Muddy Waters characterized SoFi as "a financial engineering treadmill, not a healthily growing origination business." The firm alleged that management has routinely diluted shareholders as part of a structure that permits bonuses to be achieved through loan marks and the use of off-balance-sheet arrangements that, in Muddy Waters' view, represent borrowings disguised as revenue.
Central to the short seller's claims is an allegation that SoFi has failed to record at least $312 million of debt. Muddy Waters said that discovery raises the risk that additional misstatements remain unidentified.
Allegations on charge-offs and business purpose
Muddy Waters presented its own calculation of SoFi's Personal Loan charge-off rate at about 6.1%, a figure it contrasted with the 2.89% rate reported by the company. The short seller also questioned the strategic purpose of SoFi's Student Loan business, contending that it appears to be maintained primarily to generate Fair Value gains that feed into management bonus calculations rather than for distinct strategic or economic reasons.
The Secured Loan business was described by Muddy Waters as effectively a seller-financed whole loan sales program. The firm labeled the Loan Platform Business a "wet-funded forward flow transaction," which it framed as a disguised form of borrowing where loan proceeds are booked as fee income instead of being treated as borrowing proceeds.

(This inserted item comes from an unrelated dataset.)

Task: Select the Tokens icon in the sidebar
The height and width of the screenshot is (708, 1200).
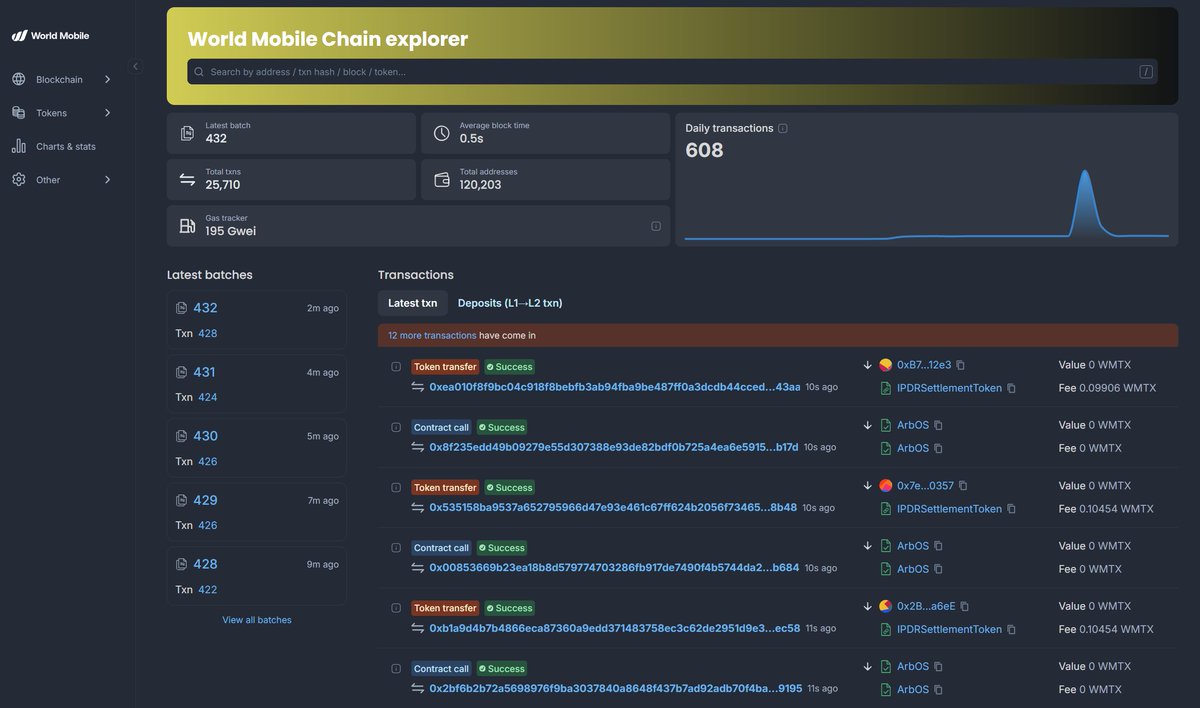Action: pos(17,112)
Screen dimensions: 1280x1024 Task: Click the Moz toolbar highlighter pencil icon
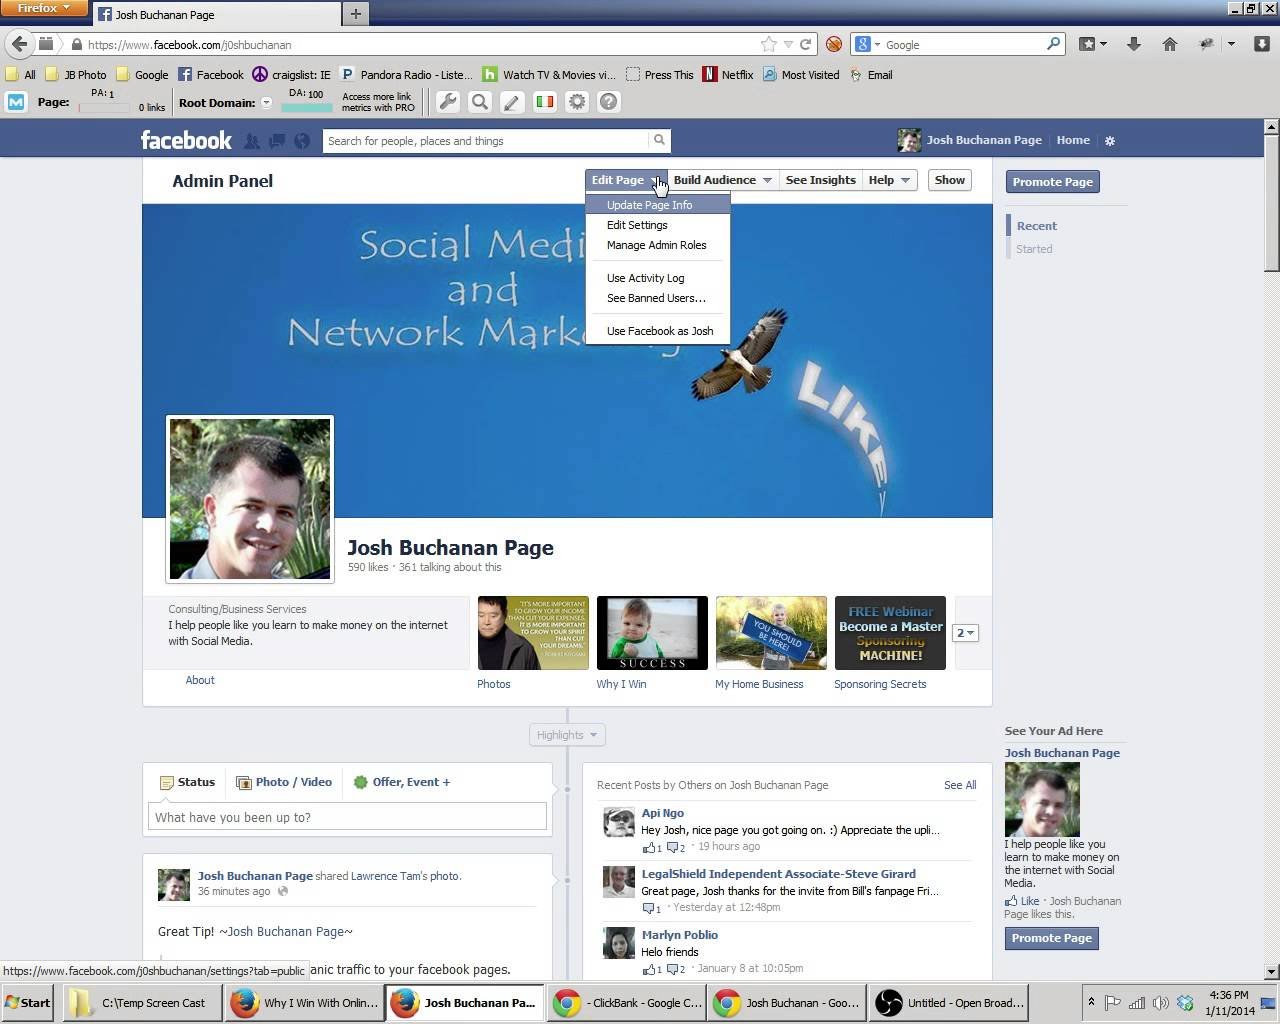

Impact on reported earnings and compensation
Muddy Waters asserted that SoFi's reported EBITDA of $1,054 million is overstated by roughly $950 million. The short seller attributed the inflation to several factors: manipulated charge-off rates, subsidized seller-financed sales, unrecorded borrowings, an off-balance-sheet lending structure that books borrowing proceeds as revenue, and capitalized marketing expenses excluded from the headline metric.
In addition, Muddy Waters claimed management had effectively locked in $58 million through instruments that the firm said are economically equivalent to stock sales, despite public statements indicating no share sales had occurred. The short seller warned that management compensation is tied to metrics that would be materially affected if any one of the alleged practices were curtailed, potentially eliminating the bonuses.
Market reaction and next steps
The announcement of the short position coincided with the near 4% share decline. Muddy Waters' report includes detailed assertions about accounting treatment and the economic substance of certain loan arrangements; the firm concluded these items point to significant financial statement distortions. The allegations, if true, could affect investor perceptions of the company’s reported profitability and leverage. At present, the claims remain Muddy Waters' public position and have not been adjudicated or independently confirmed in this report.